Our trademark signature product is the BACG insurance risk tensor or BIRTTM. BIRT consists of a multi-dimensional matrix (tensor) where each row consists of an insurance coverage type or category, each column represents an insurance coverage amount (and/or range), each third-dimensional pivot represents the client’s risk potential within this coverage type of insurance coverage, and each fourth-dimensional pivot is the client’s profile requirement within that triple of (coverage type, coverage amount, coverage risk). This 4-dimensional tensor can be visualized as a tesseract or a 4-D cube (hypercube). Subregions within this tensor will optimize insurance coverage, risk minimization, and client profile satisficing. The client will then be able to decide on the appropriate subregions that will contain their insurance acquisition.
Tesseracts and hypercubes, in general, are difficult to visualize in lower dimensional presentations because only their projections onto these surfaces can be seen. For example, tesseract can be projected upon a sold cube which can then be further projected on a 2-D presentation screen. For analytical purposes, a tensor is easier to deal with. When presenting a subregion of a tesseract that presents our insurance portfolio space, we simply unravel the 4-D tuples that show what combinations of coverages work best for the client. These subregions are subgraph-subnetworks that look like something called a rhombic dodecahedron projected as a graph-network onto a 2-D surface. Each node or point in these subgraphs represents an entry from the insurance portfolio that is a unique combination of coverage, risk, satisficing, and offering insurers.

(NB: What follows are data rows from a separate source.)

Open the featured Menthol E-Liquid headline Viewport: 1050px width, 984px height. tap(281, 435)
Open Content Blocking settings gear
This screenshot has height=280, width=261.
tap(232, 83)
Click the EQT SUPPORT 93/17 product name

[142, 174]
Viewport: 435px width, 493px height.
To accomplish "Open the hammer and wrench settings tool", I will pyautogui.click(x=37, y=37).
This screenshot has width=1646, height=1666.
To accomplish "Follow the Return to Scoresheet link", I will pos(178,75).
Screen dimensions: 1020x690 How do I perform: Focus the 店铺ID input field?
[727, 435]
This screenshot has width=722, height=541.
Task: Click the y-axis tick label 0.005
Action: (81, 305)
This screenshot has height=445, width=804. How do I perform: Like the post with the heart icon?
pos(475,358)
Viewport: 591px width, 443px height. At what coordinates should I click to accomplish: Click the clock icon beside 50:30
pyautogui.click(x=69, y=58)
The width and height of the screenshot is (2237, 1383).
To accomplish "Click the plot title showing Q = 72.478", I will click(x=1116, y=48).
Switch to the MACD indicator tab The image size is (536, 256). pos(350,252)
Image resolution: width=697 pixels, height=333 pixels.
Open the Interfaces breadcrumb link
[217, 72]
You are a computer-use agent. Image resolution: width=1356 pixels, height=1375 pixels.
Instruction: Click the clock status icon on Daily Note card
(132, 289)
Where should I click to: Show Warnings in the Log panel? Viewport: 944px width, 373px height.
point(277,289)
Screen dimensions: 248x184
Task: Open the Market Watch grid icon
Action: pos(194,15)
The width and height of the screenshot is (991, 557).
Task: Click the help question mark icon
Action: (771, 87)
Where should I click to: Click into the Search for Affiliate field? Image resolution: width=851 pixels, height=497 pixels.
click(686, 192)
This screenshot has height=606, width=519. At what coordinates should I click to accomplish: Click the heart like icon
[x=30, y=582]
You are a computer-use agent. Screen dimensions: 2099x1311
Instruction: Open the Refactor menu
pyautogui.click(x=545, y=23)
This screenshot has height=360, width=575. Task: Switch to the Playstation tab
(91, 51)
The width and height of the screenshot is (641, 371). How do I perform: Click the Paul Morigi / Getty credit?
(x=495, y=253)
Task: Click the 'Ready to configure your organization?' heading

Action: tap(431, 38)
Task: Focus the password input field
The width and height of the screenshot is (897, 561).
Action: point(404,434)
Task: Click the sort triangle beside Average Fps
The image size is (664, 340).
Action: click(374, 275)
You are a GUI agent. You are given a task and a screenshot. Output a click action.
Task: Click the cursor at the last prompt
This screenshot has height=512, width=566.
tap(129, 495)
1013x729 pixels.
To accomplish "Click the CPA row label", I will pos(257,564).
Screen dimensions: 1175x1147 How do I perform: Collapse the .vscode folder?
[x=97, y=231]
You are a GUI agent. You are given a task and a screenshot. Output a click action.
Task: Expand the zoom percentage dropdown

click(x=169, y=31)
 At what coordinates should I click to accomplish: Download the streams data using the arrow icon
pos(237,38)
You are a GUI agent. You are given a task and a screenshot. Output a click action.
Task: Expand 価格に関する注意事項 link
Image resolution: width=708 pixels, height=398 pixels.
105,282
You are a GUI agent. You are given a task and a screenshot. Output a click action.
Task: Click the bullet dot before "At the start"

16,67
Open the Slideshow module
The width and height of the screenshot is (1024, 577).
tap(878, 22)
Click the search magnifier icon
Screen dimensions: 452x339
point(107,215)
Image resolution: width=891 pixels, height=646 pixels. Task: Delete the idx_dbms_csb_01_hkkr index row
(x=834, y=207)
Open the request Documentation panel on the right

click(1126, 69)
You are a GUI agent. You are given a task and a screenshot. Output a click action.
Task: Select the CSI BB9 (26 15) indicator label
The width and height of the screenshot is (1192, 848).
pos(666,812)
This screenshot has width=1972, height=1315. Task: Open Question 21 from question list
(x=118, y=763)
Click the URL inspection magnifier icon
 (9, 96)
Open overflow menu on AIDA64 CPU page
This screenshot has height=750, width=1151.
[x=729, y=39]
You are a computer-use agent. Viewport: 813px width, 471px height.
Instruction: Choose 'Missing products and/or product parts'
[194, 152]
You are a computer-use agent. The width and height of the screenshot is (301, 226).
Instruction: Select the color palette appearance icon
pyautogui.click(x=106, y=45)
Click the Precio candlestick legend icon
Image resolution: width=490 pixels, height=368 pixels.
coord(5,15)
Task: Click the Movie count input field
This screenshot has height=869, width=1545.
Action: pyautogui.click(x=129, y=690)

Let us assume that T represents the insurance portfolio tensor (tesseract) that is applicable to the client (represented as a tesseract-graph-network). There exists a subregion in T, say R, where the group of points in R cover all your risk requirements optimally within T. That subregion, R, will then represent your optimized BIRTTM insurance portfolio. The coverages (entry points) as a group within that subregion will optimize your risk aversion and minimize your risk exposure while satisfying your preference profile.
In other words, R represents the client’s optimized insurance portfolio in the sense of risk minimization and profile satisficing. As time progresses, the client’s satisficing profile will change dynamically (even in real-time). So too must its optimized insurance portfolio R. In fact, Z (the potential space of coverages, risks, and satisficing) will also change with time. It is, therefore, optimal when R (from Z) changes with the client’s real-time profile dynamics, up to within a workable (practical) interval of time, tINT, to minimize further risk exposure to the client during that interval of time. To that effect, we then represent this time dynamic optimal portfolio by RtINT(t).
For most insurance services, tINT is usually a week, given that any financial compensation and the insurance policies are registered timely. However, what if tINT could be reduced to a few nanoseconds ala stock market computerized high-speed transactional trading? If the client’s satisficing profile is updated at these speeds, then the computation of RtINT(t) could be undertaken and implemented at those speed boundaries. This is where blockchained technologies within a blockchained entity can execute this scenario. The blockchain would consist of high-speed synchronized transactions starting with the client satisficing profile updates, the calculation of the optimized insurance portfolio, RtINT(t), the high-speed payment (or credit) of the updated premium balance, and finally, the high-speed registration of the insurance portfolio policies.